下の本文によると、Southern Jumboのフレット数が19から20に変わったのは何年ですか。

| 本文 |
-=-=-=-=-

現代でも人気のレスポールを筆頭に、エレキギターにおいて数多くの成長を見せました。そんな流れを汲んだためか、アコギでは、ピックアップを乗せたCF100E(1951年)、J-160E(1954年)が製作されております。
そんな50年代のSouthern Jumbo、主な仕様はこちら↴
変更点 | 変更年 | 補足 |
---|---|---|
ノンスキャロップドXブレイシング | 54年~55年 | スキャロップドXブレイシングからの変更で、よりワイルドなサウンドへ! (Xブレイシングを削り込んでいないのが特徴) |
アッパーベリーブリッジ(ロング、→ショート) | 49年にロングサドルのアッパーベリーが登場、53年にショートサドルに変更 | 以外にも40年代頃から登場。 やはり50年代と言えばこのブリッジです。 |
アジャスタブルブリッジ | 56年頃にカスタムとして登場 | 60年代のイメージの強いアジャスタブルブリッジですが、以外にもか |
レギュラーネック | 50年代初期 | ナット幅42-43mmで、やや厚みが残ッ得おります。現行のRoundネックに近い印象。 |
フレット数(19→20) | 55年 | 戦中モデルの特徴でもある、19フレットは、55年になると20フレットに変更されました。 |
ラージピックガード | 56年 | 小さめなティアドロップピックガードから一転し、かなり大きなラージピックガードへ変更。 |
戦中モデルから大きく仕様が変更されていますね。
サウンド面ではやはり、ノンスキャロップドXブレイシングでしょうか。
音がよりワイルドになったというか、よりGibsonらしいレンジの絶妙なレンジの幅がこの頃から構築されていったと言えるでしょう。
外観部分も見ていくと、大きなラージピックガードが目を惹きます。
物資が滞っていた第二次世界対戦中と比べ、物資は安定しており、
50年代末にはフォークソングブームが流行。その流れで1960年には、Gibsonアコースティックギターの最盛期を創出することとなります。
では、今回の主題であるGibson / Southern Jumbo 1955年製に迫ってまいりましょう。
・Gibson / Southern Jumbo 1955年製
¥1,480,001(税込み)










【当個体の状態の説明】
年式相応のキズ、打痕、塗装剥がれ、ウェザーチェックが全体的に見られますが、年式を考えればまずまずのコンディションです。
ボディサイド部分に白濁が見られます。
クラック修正跡はなし。バックにタッチアップ修正の痕跡が散見されます。
ネックには、おそらくカポの跡と思われる凹みが散見されます。

-=-=-=-=-

| 提供資料 |
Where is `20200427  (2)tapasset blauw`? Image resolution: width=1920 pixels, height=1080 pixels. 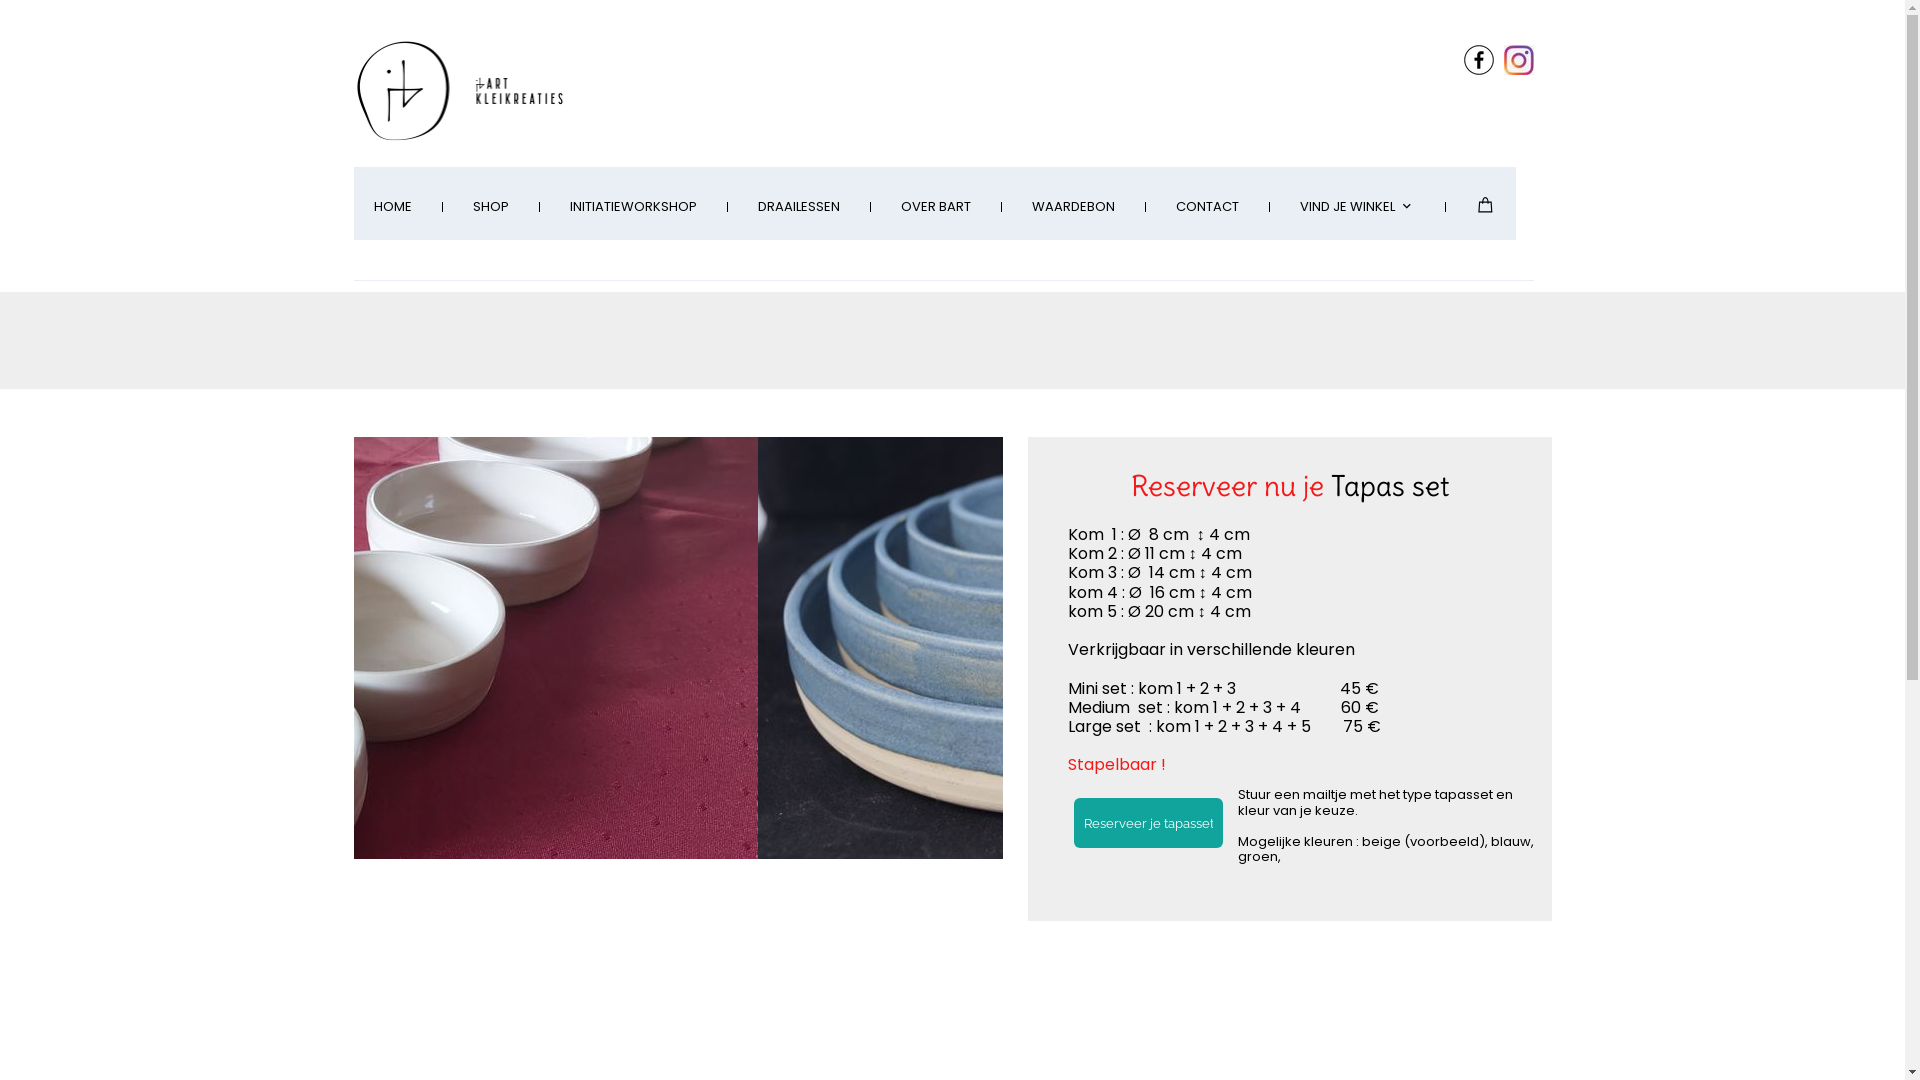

-=-=-=-=-

| 課題への回答 |
55年です。